Cadmium- and calcium-mediated toxicity in rainbow trout (Oncorhynchus mykiss) in vivo: interactions on fitness and mitochondrial endpoints.

Rainbow trout were exposed to sublethal waterborne Cd (5 and 10 µg L(-1)) and dietary Ca (60 mg g(-1)), individually and in combination, for 30 d to elucidate the interactive effects and evaluate the toxicological significance of mitochondrial responses to these cations in vivo. Indices of fish condition and mortality were measured and livers, centers of metabolic homeostasis, were harvested to assess mitochondrial function and cation accumulation. All indices of condition assessed (body weight, hepatosomatic index and condition factor) were reduced in all the treatment groups. Mortality occurred in the Cd-exposed groups with dietary Ca partly protecting against and enhancing it in the lower and higher Cd exposure, respectively.
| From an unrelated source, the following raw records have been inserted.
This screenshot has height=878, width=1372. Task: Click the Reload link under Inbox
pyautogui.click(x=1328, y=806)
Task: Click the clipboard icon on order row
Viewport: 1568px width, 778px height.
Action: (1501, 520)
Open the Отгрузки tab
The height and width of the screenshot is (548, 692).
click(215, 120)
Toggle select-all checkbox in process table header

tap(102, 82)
State 3 mitochondrial respiration was inhibited by 30%, 35% and 40% in livers of fish exposed to Ca, Cd and Cd+Ca, respectively, suggesting reduced ATP turnover and/or impaired substrate oxidation. While the phosphorylation efficiency was unaffected, state 4 and state 4+ (+ oligomycin) respirations were inhibited by all the exposures. Mitochondrial coupling was reduced and transiently restored denoting partially effective compensatory mechanisms to counteract Cd/Ca toxicity. The respiratory dysfunction was associated with accumulation of both Cd and Ca in the mitochondria. Although fish that survived acute effects of Cd and Ca exposure apparently made adjustments to energy generation such that liver mitochondria functioned more efficiently albeit at reduced capacity, reduced fitness was persistent possibly due to increased demands for maintenance and defense against toxicity. Overall, interactions between Cd and Ca on condition indices and mitochondrial responses were competitive or cooperative depending on exposure concentrations and duration.

Reciprocal enhancement of uptake and toxicity of cadmium and calcium in rainbow trout (Oncorhynchus mykiss) liver mitochondria.
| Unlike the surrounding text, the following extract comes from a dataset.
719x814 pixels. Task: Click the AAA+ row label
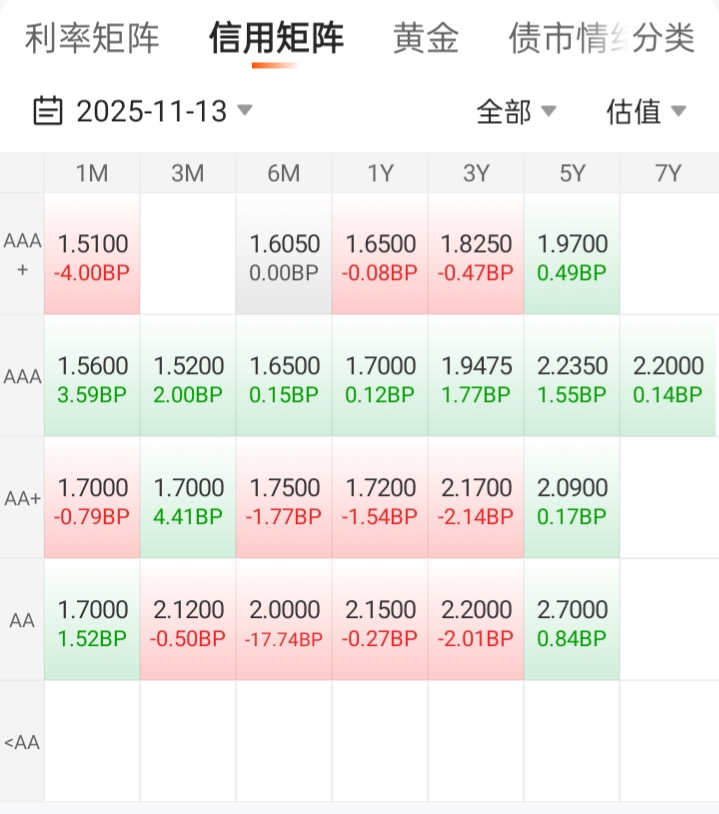22,254

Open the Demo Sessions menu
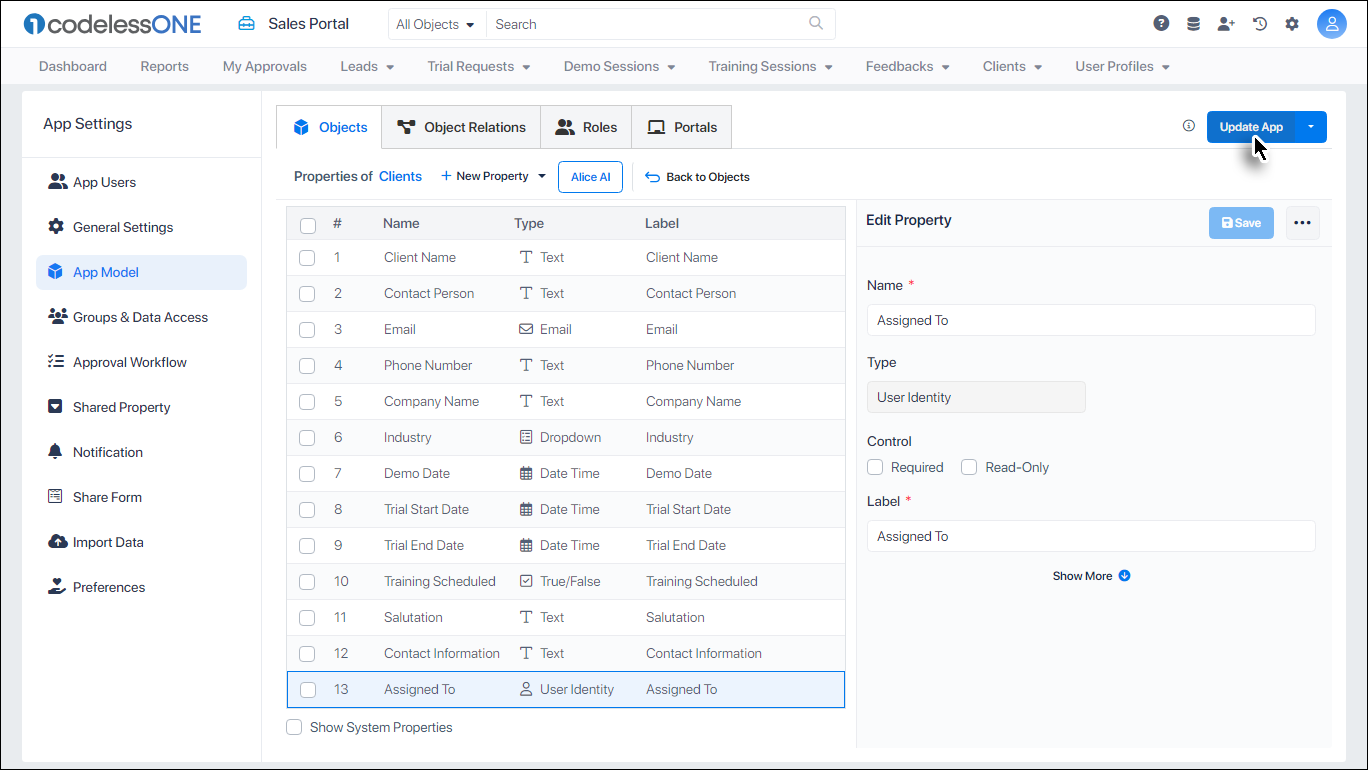[619, 66]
The interactive effects of cadmium (Cd) and calcium (Ca) on energy metabolism in rainbow trout liver mitochondria were studied to test the prediction that Ca would protect against Cd-induced mitochondrial liability. Isolated rainbow trout liver mitochondria were energized with malate and glutamate and exposed to increasing concentrations (5-100 microM) of Cd and Ca singly and in combination at 15 degrees C. Accumulation of Cd and Ca in the mitochondria and mitochondrial respiration (oxygen consumption) rates were measured. Additionally, un-energized mitochondria were incubated with low doses (1 microM) of Cd and Ca singly and in combination, with time-course measurements of cation accumulation/binding and oxygen consumption rates. In energized actively phosphorylating mitochondria, the uptake rates of both Cd and Ca were dose-dependent and enhanced when administered concurrently. Upon low-dose incubation, Cd accumulation was rapid and peaked in 5 min, while no appreciable uptake of Ca occurred. Functionally, the resting (state 4, ADP-limited) respiration rate was not affected in the dose-response exposure, but it decreased remarkably on low-dose incubation. Adenosine diphosphate (ADP)-stimulated respiration (state 3) rate was impaired dose-dependently with maximal inhibitions (at the highest dose, 100 microM) of 32, 64 and 73% for Ca, Cd, and combined exposures, respectively. The combined effects of Ca and Cd suggested synergistic (more than additive) action and partial additivity of effects at low and higher doses of the two cations, respectively. Moreover, on a molar basis, Cd was twice as toxic as Ca to rainbow trout liver mitochondria and when combined, approximately 90% of the effects were attributable to Cd. The coupling efficiency, as measured by respiratory control ratio (RCR) and phosphorylation efficiency, measured as ADP/O ratio, both decreased as the exposure dosage and duration increased. In addition, Cd and Ca exposure decreased mitochondrial proton leak (state 4+ respiration) rates on prolonged exposure possibly by inhibiting processes that generate mitochondrial membrane potential, the force that drives proton leak. Overall these data suggest that the widely accepted theme that Ca and Cd are competitive antagonists does not hold for mitochondrial effects and that Cd and Ca cooperate to impair oxidative phosphorylation in rainbow trout liver mitochondria.